• [Records to process]:
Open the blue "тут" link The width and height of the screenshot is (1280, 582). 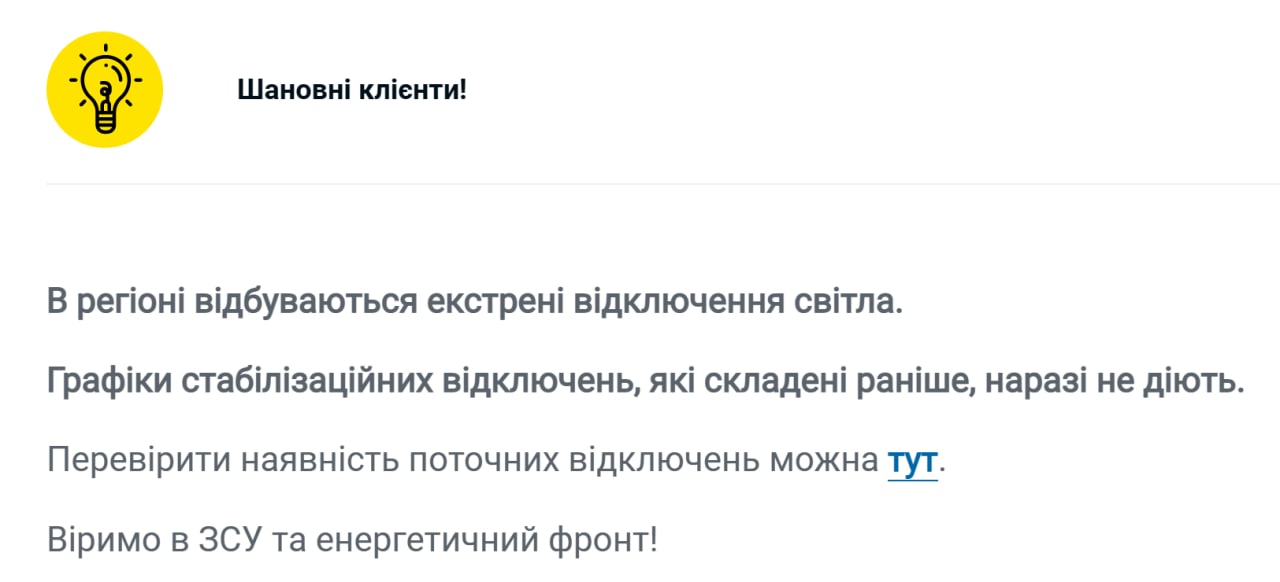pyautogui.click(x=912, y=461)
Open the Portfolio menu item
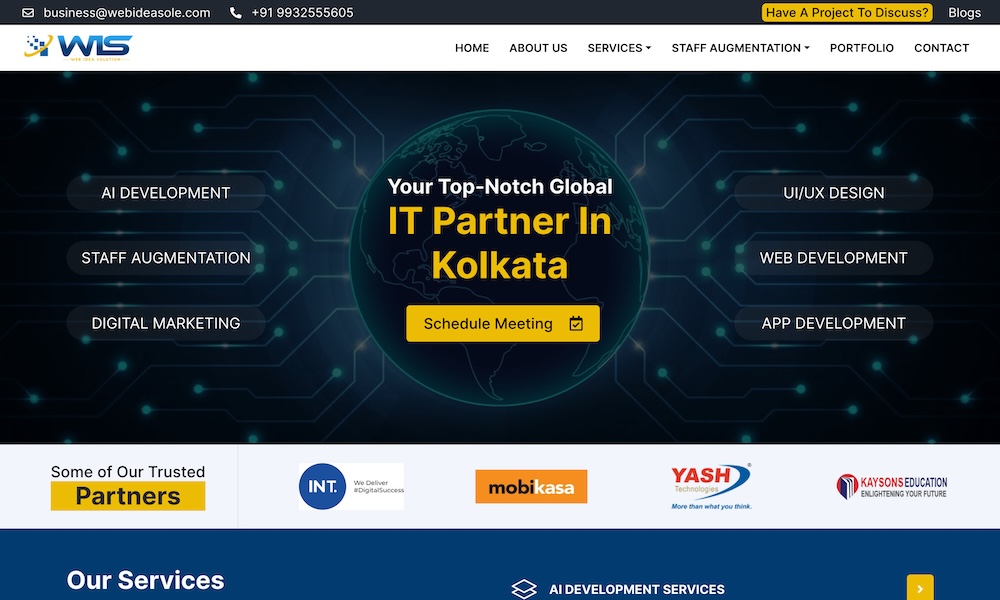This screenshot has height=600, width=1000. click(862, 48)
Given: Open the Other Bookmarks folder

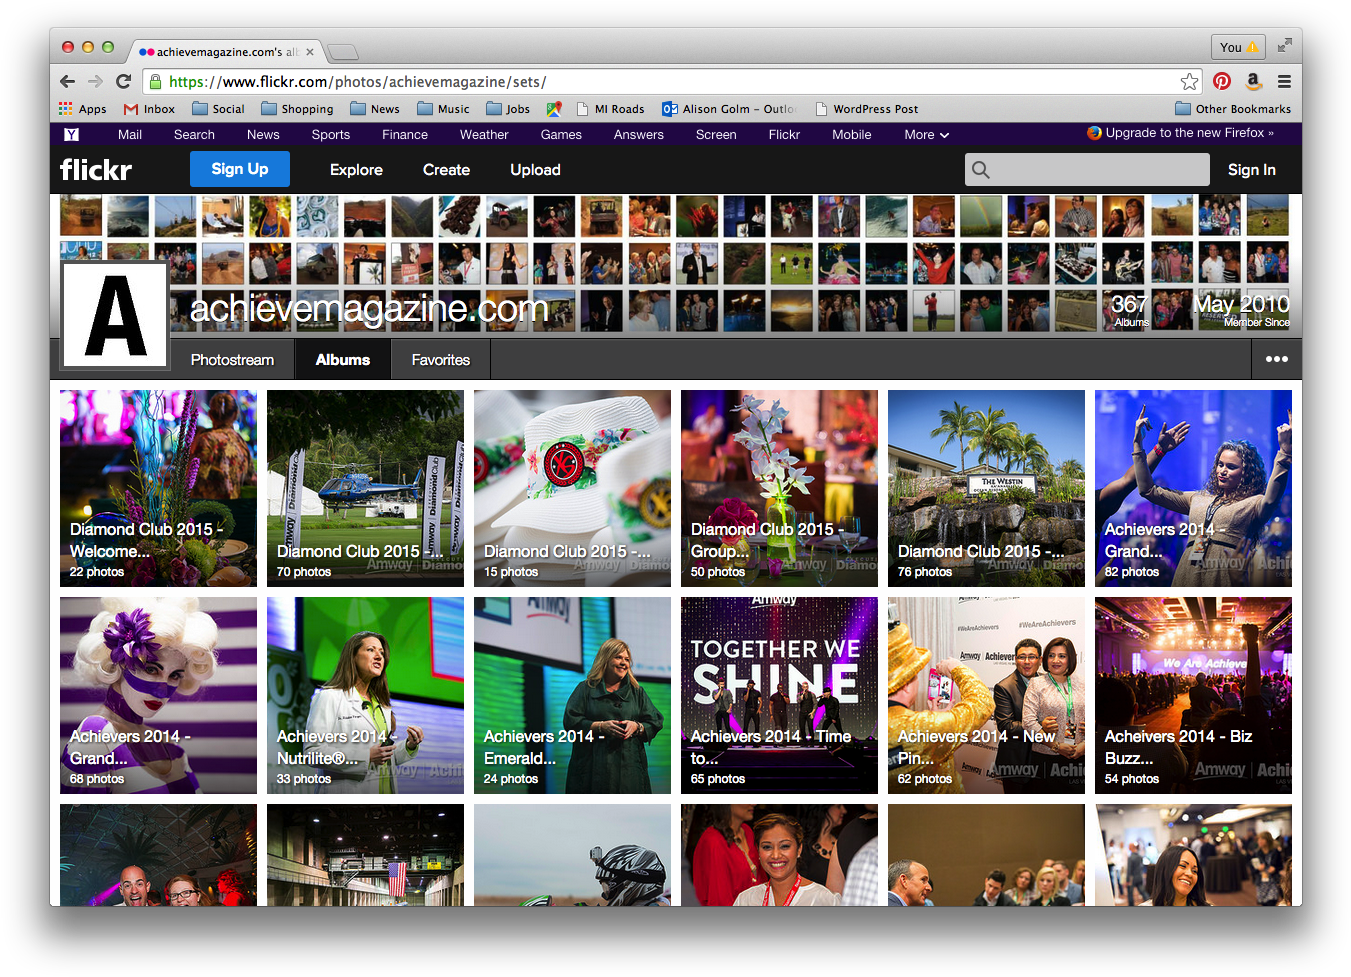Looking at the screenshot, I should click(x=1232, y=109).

• [Exercise directions]:
Lay out the stretch of the records from the line that contains "Open the Portfolio menu item" through the end as a JSON list of strings, one string per line, with blank lines omitted. Leave the pictures out.

• [Answer to the task]:
[
  "Open the Portfolio menu item",
  "This screenshot has height=600, width=1000. click(862, 48)",
  "Given: Open the Other Bookmarks folder",
  "Looking at the screenshot, I should click(x=1232, y=109)."
]